How d'you know it's 8.5? I mean blue apple: OSX. Dock with left & right controls: OSX. I don't get how you think he might be using 8.5?? Because the control strip doesn't bounce up and down all the time, and neither you can put apps in there (as far as I know).


----------



## Rhisiart (Mar 16, 2007)

Oh gosh, I don't know. I just guess that this guy knows a bit about an early Mac OS and is using that knowledge to trash the current operating system.
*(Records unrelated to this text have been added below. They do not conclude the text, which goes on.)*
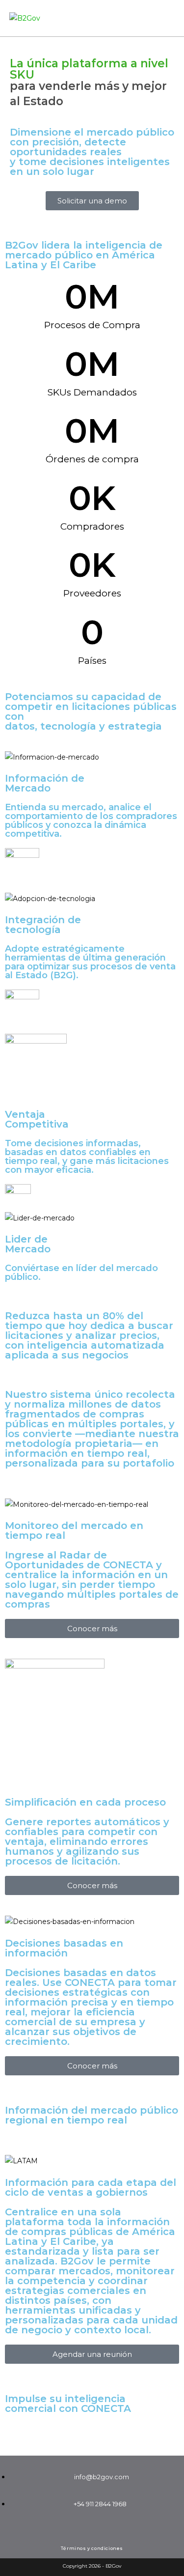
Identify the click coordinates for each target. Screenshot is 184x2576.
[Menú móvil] (172, 18)
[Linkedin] (92, 2530)
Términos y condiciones (92, 2548)
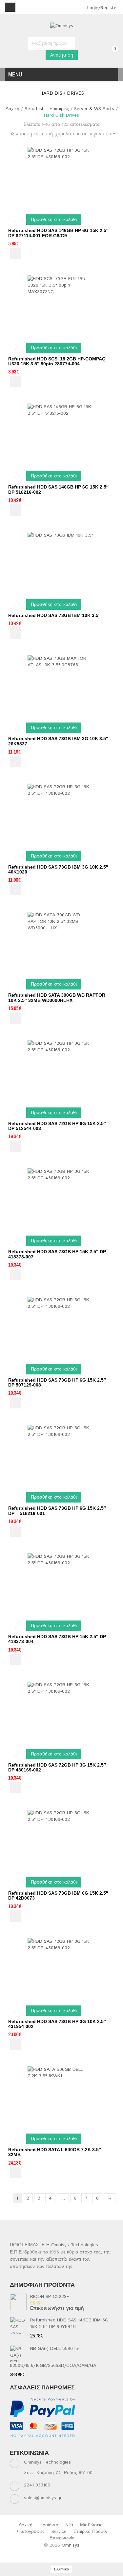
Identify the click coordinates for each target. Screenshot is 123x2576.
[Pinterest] (78, 2443)
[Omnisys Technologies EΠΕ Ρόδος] (61, 26)
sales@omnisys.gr (43, 2498)
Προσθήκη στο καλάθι (54, 219)
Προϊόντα (48, 2525)
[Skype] (91, 2443)
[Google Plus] (103, 2443)
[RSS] (52, 2443)
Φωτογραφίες (31, 2531)
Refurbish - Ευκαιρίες (47, 109)
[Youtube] (65, 2443)
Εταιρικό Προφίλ (90, 2531)
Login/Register (102, 8)
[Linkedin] (39, 2443)
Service (59, 2531)
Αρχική (12, 109)
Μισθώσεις (91, 2525)
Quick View (15, 253)
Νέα (69, 2525)
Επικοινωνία (62, 2538)
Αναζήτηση (61, 55)
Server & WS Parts (94, 109)
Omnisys (70, 2545)
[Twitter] (27, 2443)
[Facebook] (14, 2443)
If he was really familiar with OSX he wouldn't be saying what he is.


----------



## loyaltubist (May 3, 2007)

Remember this...

Every good Windows logo was done with a Macintosh!


----------



## nixgeek (May 3, 2007)

_Oooooooooooold_ stuff. 
	

	
	
		
		

		
			





Seriously, from his descriptoin about the Mac it sounds like he's using a pre-OS X Mac OS.  And even then, it sounds like he's exaggerating.  Ah well, I guess everyone has to have a place in this world, no?


----------



## salival (May 3, 2007)

Haha, quite old, I always believed that this video was sarcastic? After all doesn't he says that he edited that same video on a Mac?


----------



## loyaltubist (May 4, 2007)

Yeah, but he probably presented it on a Dell!


----------



## ApeintheShell (Jun 13, 2007)

He probably is using a theming application with Platinum or Rhapsody themes


----------